In January, Musk added “#bitcoin” to his Twitter bio, causing it to spike 20%. Then in May he announced that Tesla had bought $1.5 billion in bitcoin and would accept the cryptocurrency for its cars, causing it to spike, and then retreated from bitcoin payment due to environmental concerns, whereupon it tanked.
That led Blockchain Research Labs to issue a report on Musk’s Twitter influence on bitcoin and dogecoin prices. Noting that his addition “#bitcoin” to his Twitter bio increased the largest cryptocurrencies market cap by about $111 billion in a few hours, the firm said it “[led] to the question under which conditions people in the public eye should comment on specific cryptocurrencies.”
It added: “If a single tweet can potentially lead to an increase of $111 billion in Bitcoin’s market capitalization, a different tweet could also wipe out a similar value.”
Certainly, the SEC shares that opinion. In August 2018, Musk tweeted that he was taking Tesla private at $420 a share — referencing the number’s use as a word for marijuana — which was a lot more than TSLA’s value at the time. The SEC filed securities fraud charges, which Musk fought for a while before settling by paying a $20 million fine, stepping down as chairman of Tesla, and having company oversight of his Twitter account.
No, Seriously
Dogecoin is a joke. Literally. The cryptocurrency started life in 2013 as a joke, when Jackson Palmer and Billy Markus turned a flippant Twitter comment into a cryptocurrency designed to be as un-investable as possible. For example, the block reward for mining new Dogecoin varies randomly between zero and one million DOGE.
And its logo of a Japanese shiba inu dog is an actual, popular meme, also dating back to 2013. The next year, Weird Al Yankovich used the meme — with no Dogecoin intent — in his parody video “Word Crimes,” a parody of Robin Thicke’s “Blurred Lines.”
Markus has taken a bemused view of his creation, noting that he didn’t keep any. Telling CNBC this May that he coded it in “about two hours,” he explained that “the crypto community can be pretty elitist and not very inclusive, and we wanted to make a community that was more fun, lighthearted and inclusive.”
Neither he nor Palmer — who is not at all amused — expected the small but determined community that formed around their creation, nor its explosion into the mainstream.

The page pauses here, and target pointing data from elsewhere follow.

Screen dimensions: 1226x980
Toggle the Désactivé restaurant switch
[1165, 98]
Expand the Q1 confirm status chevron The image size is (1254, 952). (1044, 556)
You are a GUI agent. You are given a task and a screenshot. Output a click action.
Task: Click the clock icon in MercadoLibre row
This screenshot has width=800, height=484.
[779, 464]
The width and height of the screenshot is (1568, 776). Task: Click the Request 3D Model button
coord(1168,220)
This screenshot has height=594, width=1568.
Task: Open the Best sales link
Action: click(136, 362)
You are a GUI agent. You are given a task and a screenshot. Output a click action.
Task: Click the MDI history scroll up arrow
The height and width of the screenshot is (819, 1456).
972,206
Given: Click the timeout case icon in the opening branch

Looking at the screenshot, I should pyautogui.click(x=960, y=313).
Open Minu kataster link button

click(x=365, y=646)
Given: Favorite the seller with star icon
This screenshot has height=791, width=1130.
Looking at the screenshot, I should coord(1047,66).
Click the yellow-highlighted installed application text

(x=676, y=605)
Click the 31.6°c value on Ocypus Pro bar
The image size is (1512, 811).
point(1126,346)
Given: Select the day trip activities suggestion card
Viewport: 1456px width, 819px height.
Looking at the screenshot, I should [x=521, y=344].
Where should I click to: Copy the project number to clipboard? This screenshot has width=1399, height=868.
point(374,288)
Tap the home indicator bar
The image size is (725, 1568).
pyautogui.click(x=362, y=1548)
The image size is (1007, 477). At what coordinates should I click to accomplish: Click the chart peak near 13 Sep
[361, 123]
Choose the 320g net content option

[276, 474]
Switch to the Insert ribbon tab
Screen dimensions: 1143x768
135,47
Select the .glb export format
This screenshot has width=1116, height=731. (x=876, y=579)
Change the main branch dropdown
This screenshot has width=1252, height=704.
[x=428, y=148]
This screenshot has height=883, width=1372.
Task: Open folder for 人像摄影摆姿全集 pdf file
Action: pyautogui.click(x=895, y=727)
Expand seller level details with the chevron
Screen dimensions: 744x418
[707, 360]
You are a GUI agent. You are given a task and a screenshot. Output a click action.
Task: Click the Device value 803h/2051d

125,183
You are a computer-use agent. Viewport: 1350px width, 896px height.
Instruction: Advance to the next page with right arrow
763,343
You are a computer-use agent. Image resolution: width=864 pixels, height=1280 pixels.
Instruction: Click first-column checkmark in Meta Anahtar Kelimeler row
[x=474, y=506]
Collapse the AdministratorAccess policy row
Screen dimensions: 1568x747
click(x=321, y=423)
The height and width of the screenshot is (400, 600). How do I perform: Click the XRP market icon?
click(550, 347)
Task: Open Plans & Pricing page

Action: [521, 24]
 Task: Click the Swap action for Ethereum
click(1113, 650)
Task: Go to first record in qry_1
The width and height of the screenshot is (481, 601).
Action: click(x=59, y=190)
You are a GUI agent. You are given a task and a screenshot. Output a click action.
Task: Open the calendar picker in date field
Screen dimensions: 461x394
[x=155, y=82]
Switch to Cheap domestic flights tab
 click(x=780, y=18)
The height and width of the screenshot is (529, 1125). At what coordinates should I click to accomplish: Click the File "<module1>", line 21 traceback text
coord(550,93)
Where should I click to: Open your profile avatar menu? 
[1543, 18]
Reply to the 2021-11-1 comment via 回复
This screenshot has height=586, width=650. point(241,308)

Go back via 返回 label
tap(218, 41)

So, how successful is Dogecoin, really?
Well, a development effort has sprung up to make it actually useful as a decentralized app platform. It’s also been accepted as payment by other companies, including the r/WallStreetBets darling AMC movie theater chain, online computer and electronics store NewEgg and crypto-fan Mark Cuban’s Dallas Mavericks basketball team.
But, it even has its own dog-themed parody coin that is turning into a serious cryptocurrency: Shiba Inu coin, or SHIB, is pitched as an alternative to Dogecoin but running on the Ethereum blockchain. Created last August, it now has a market cap of $18.2 billion.